Figur para kiai sebagai tokoh kharismatik dalam konteks sosial-politik memang seringkali dimanfaatkan oleh relasi-relasi politik kekuasaan. Tidak saja soal penguasa yang ingin mendapatkan legitimasi keagamaan dari mereka dalam hal dukungan atas kebijakan-kebijakan sosial-politiknya, namun lebih jauh dari itu bahwa suara para kiai dapat juga menjadi corong politik bagi berbagai kepentingan kontestasi, mendongkrak elektabilitas politik, meraup dukungan suara dari para pengikut setianya yang terjalin dalam ikatan-ikatan kultural yang cukup rumit. Kiai dan politik atau ulama-umara setidaknya mengalami pasang surut dalam konteks luas hubungan-hubungan agama-negara di Indonesia dalam beragam bentuknya sendiri-sendiri.
Lalu, bagaimana kita dapat menilai jika keberadaan Ustaz Abdus Somad (UAS) yang belakangan pernah dicap sebagai kiai dalam posisi selalu kritis terhadap penguasa---untuk tidak menyebut anti pemerintah, lalu tiba-tiba muncul sebagai sosok yang diulas media melakukan safari kepada ulama-ulama yang dianggap "mendukung" pemerintah?
Banyaknya asumsi yang melihat praktik sowan UAS ke beberapa "kiai independen" tampak diposisikan sebagai bentuk "safari politik" dimana dirinya tak lagi sejalan dengan kiai-kiai sebelumnya yang tampak kritis.

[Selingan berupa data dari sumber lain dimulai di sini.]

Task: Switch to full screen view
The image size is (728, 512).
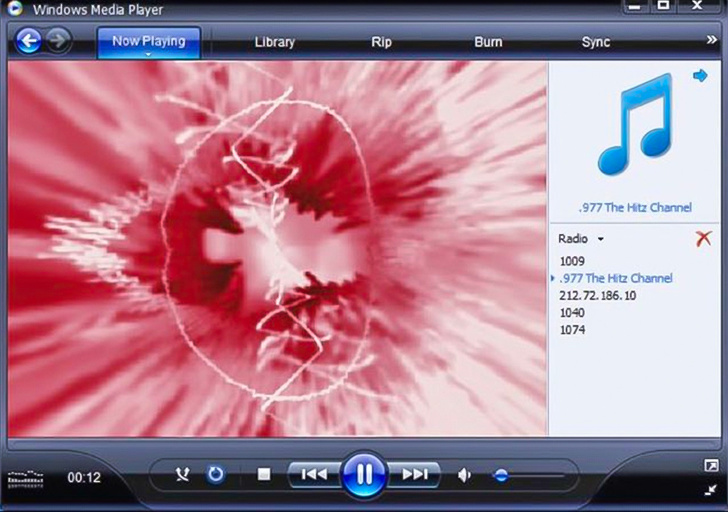Action: tap(710, 466)

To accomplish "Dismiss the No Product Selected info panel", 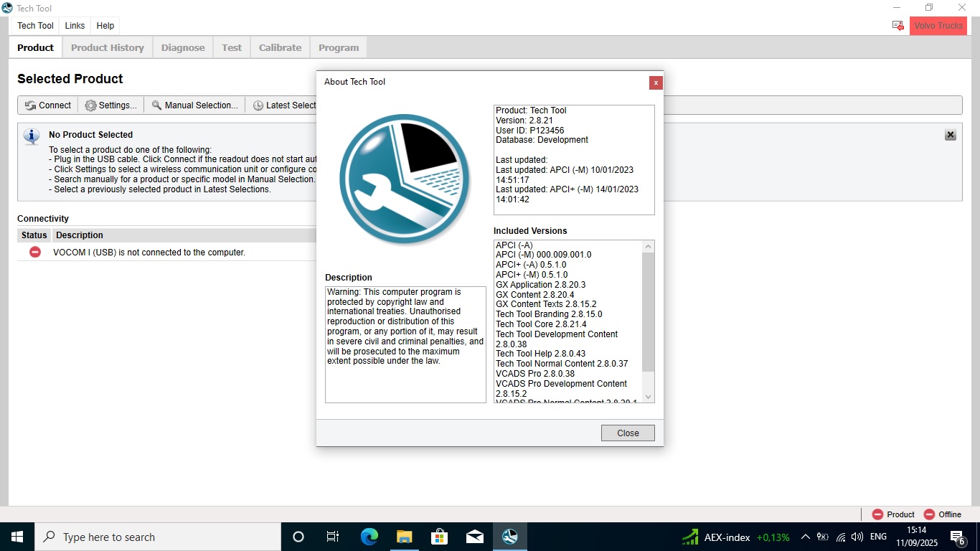I will point(950,135).
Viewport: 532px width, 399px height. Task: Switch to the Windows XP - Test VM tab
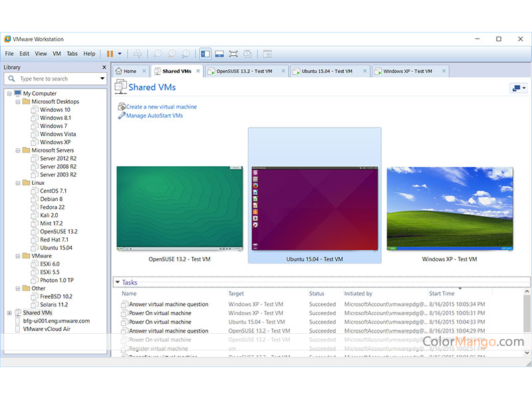pyautogui.click(x=407, y=71)
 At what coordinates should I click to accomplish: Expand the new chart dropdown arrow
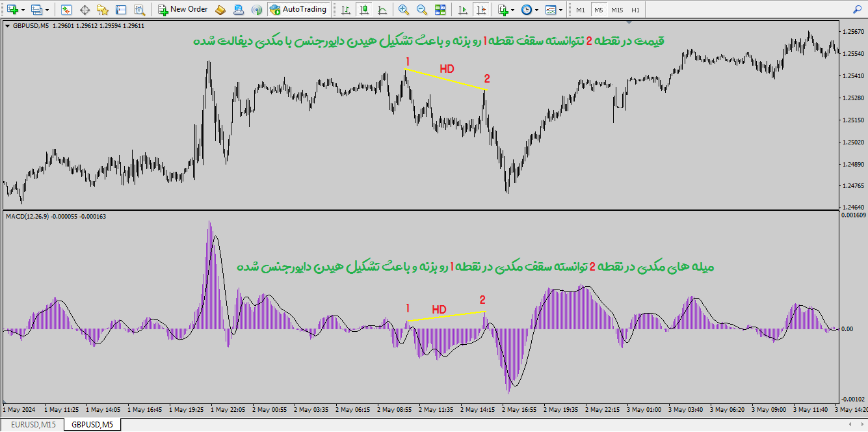click(x=23, y=10)
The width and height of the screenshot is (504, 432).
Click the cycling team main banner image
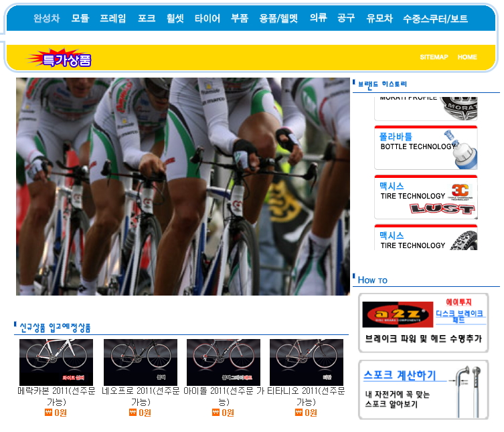(183, 187)
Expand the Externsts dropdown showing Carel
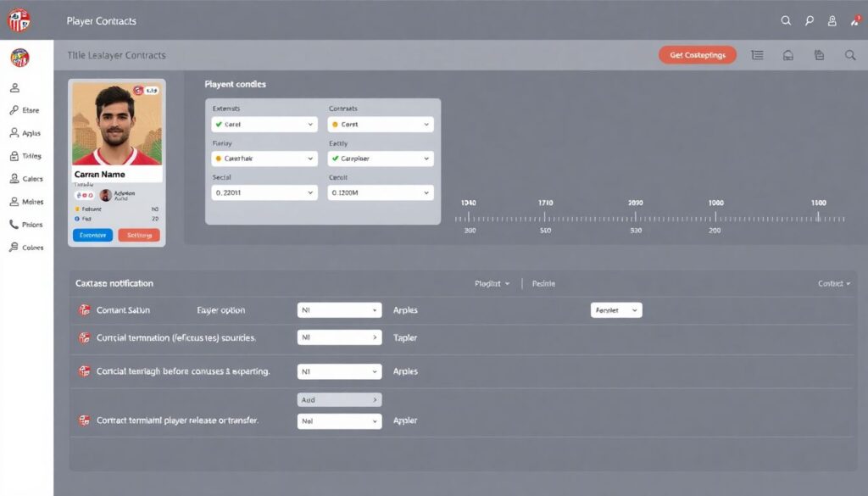 [264, 124]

UAS yang mengunjungi kiai kharismatis seperti Habib Luthfi bin Yahya dan Kiai Maimoen Zubair, seolah tengah memposisikan dirinya sebagai "political broker" dimana secara sosiologis dirinya menjembatani berbagai bentuk kebekuan politik yang dipersepsikan masyarakat saling bertentangan dan kontradiktif.
Dalam konteks tahun politik, safari UAS kepada beberapa kiai kharismatis akan sulit jika sekadar dinilai sebagai bentuk penegasan tradisi yang wajar dalam hubungan santri-kiai. Kunjungan ini jelas mengandung makna politik, dimana UAS secara sadar tak bisa memposisikan dirinya terus berada dalam barisan oposisi yang seolah berhadapan secara langsung dengan pemerintah.
Kedua tokoh kharismatis yang dikunjunginya jelas merupakan tokoh-tokoh penting yang lebih independen sebagai ulama yang menjaga jarak dengan penguasa, sekalipun mereka bukanlah sosok anti pemerintah yang ditunjukkannya melalui ceramah-ceramahnya yang kerap bernada kritis.
UAS tentu saja sosok kiai yang tengah naik daun dan popularitasnya tentu saja melampaui ekspekstasinya sendiri---karena ia sendiri bukan orang Jawa---dan ceramah-ceramahnya diminati oleh berbagai kalangan dengan penekanan citranya yang toleran, terbuka, dan dalam konteks syariat Islam bukan sosok yang kerap membid'ahkan atau mengkafirkan pihak lainnya.